=== PASSAGE TO READ ===

Horton currently works as a Senior Programmer for Sempra Energy, where she has been since 2007.
You can find her website here!
Queer Scientist of the Month: Angela Clayton
Our March 2016 Queer Scientist of the Month is nuclear physicist Angela Clayton!
Clayton, whose interest in criticality, safety and health physics saw her working to improve the safety of nuclear reactions, was also an active trade unionist and trans rights advocate.
Her work in LGBT campaigning included close involvement in the Gender Recognition Act 2004, which allows trans people to legally change their gender marker and acquire a new birth certificate. Clayton also served as the vice-president of Press for Change, a UK campaign group who focus on legal trans rights, and as the first ‘trans observer’ to the Trades Union Congress LGBT Committee.
In 2006 Clayton was made an MBE (Member of the Order of the British Empire) for her “services to gender issues”.
Queer Scientist of the Month: Ben Barres
Our February Queer Scientist of the Month is Ben Barres, a neurobiologist and the first openly transgender scientist in the US National Academy of Sciences.
Barres’ research focuses on neurons and glial cells. Glial cells are non-neuronal cells found in the Central Nervous System that protect and myelinate neurons as well as destroying pathogens and dead neurons. He discovered that neurons did not only just “clean up” the CNS, as was previously thought, and that in reality synapses could not form without glial cells. Barres also began the questioning of why glial cells prevent axon regeneration, a large problem when dealing with damange to the central nervous system.
Barres has documented sexism in STEM fields, especially before his transition. He notablably stated that before his transition, he lost a scolarship to a man with one publication whilst he had 6. On one occasion, it was claimed that “Ben Barres gave a great seminar today, but his work is much better than his sister’s work” when someone thought work published under Barres’ birth name was written by his sister.
Queer Scientist of the Month: Sophie Wilson
Happy New Year! Our January 2016 Queer Scientist of the Month is Sophie Wilson, a transgender computer scientist and 2012 recipient of the Fellow Award, issued by the Computer History Museum.
Wilson designed the Acorn System 1, an early microcomputer based on an automated cow feeder, while working for Acorn Computers Ltd. as an undergraduate student. Wilson later began working for the BBC, where she produced the programming language BBC BASIC.
Wilson also designed the ARM (Acorn RISC Machine) processor, which is found in the microchip of most smartphones and tablets. RISC stands for Reduced Instruction Set Computing and therefore the design she created produced less heat and consumed less power than previous designs as it used less components.
Wilson’s pre-transition life working for the BBC in the 1970′s has been featured in a BBC TV show called Micro Men. Sophie Wilson herself makes a cameo in the show, as a pub landlady.
Queer Scientist of the Month: Sally Ride
Our December 2015 Queer Scientist of the Month is Sally Ride, physicist and first American woman in space!
Ride joined NASA in 1978 after seeing an ad searching for space programme applicants. Previous astronauts had mostly been military pilots, but NASA was interested in finding scientists and engineers. Ride, who was completing her PhD in physics, sent in her application and was one of the 35 astronauts chosen from 8,000 applicants.
Ride flew twice on Challenger, spending over 340 hours in space. Her first flight at age 32 makes her the youngest American astronaut to have travelled to space.
After leaving NASA she went on to become a professor of physics at the University of California, San Diego, and co-founder of Sally Ride Science. Founded in 2001, Sally Ride Science aimed to inspire young people (especially girls and minorities) to study STEM subjects in school.
Although she was never publicly out during her lifetime, her obituary identified Tam O'Shaughnessy (a fellow co-founder of Sally Ride Science) as her partner of 27 years. Despite choosing to not come out during her time at NASA (during the 70s and 80s) she is thought to be the first LGBT+ astronaut.

=== INFORMATION SUPPLIED ===

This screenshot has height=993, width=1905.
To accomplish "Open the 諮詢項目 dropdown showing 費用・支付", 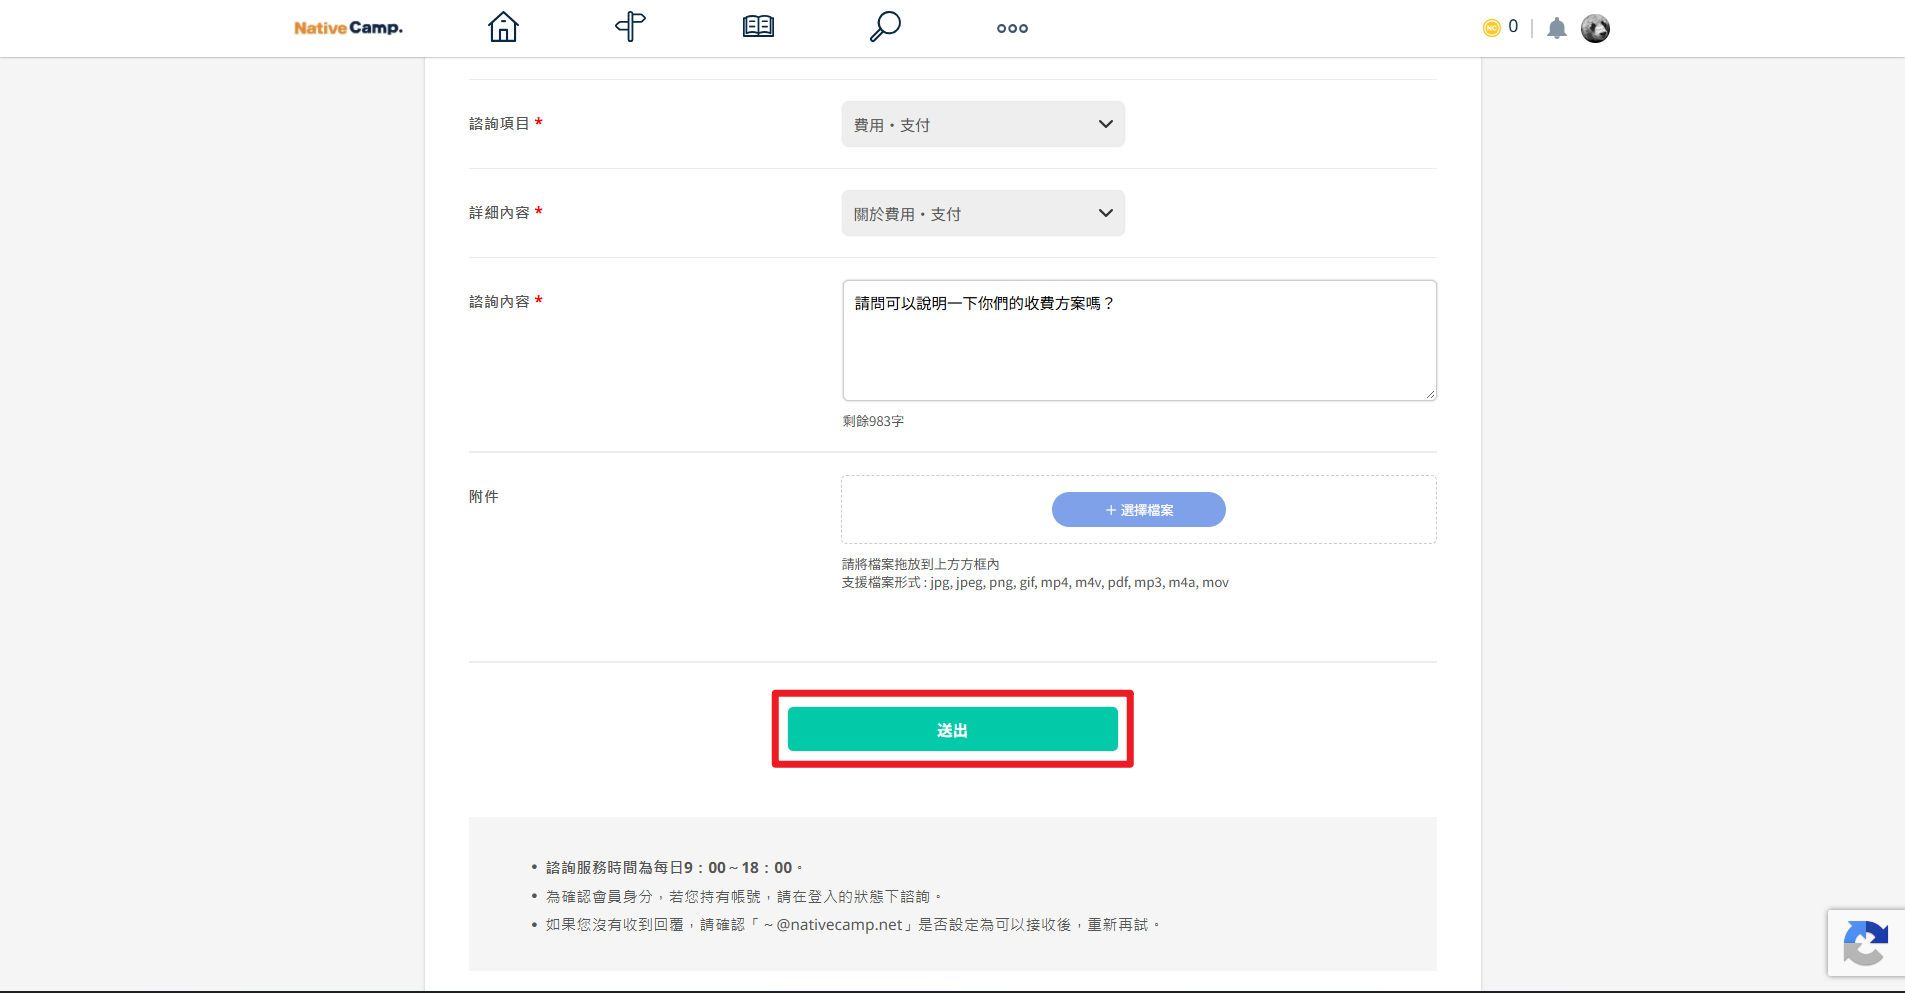I will 983,124.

===

◆ **GOAL OF THE EXERCISE**
Output everything in the passage on queer scientists from "Barres has documented" down to "Computer History Museum.". The lines are separate material and have no connection to the passage on queer scientists.

◆ **SOLUTION TO THIS EXERCISE**
Barres has documented sexism in STEM fields, especially before his transition. He notablably stated that before his transition, he lost a scolarship to a man with one publication whilst he had 6. On one occasion, it was claimed that “Ben Barres gave a great seminar today, but his work is much better than his sister’s work” when someone thought work published under Barres’ birth name was written by his sister.
Queer Scientist of the Month: Sophie Wilson
Happy New Year! Our January 2016 Queer Scientist of the Month is Sophie Wilson, a transgender computer scientist and 2012 recipient of the Fellow Award, issued by the Computer History Museum.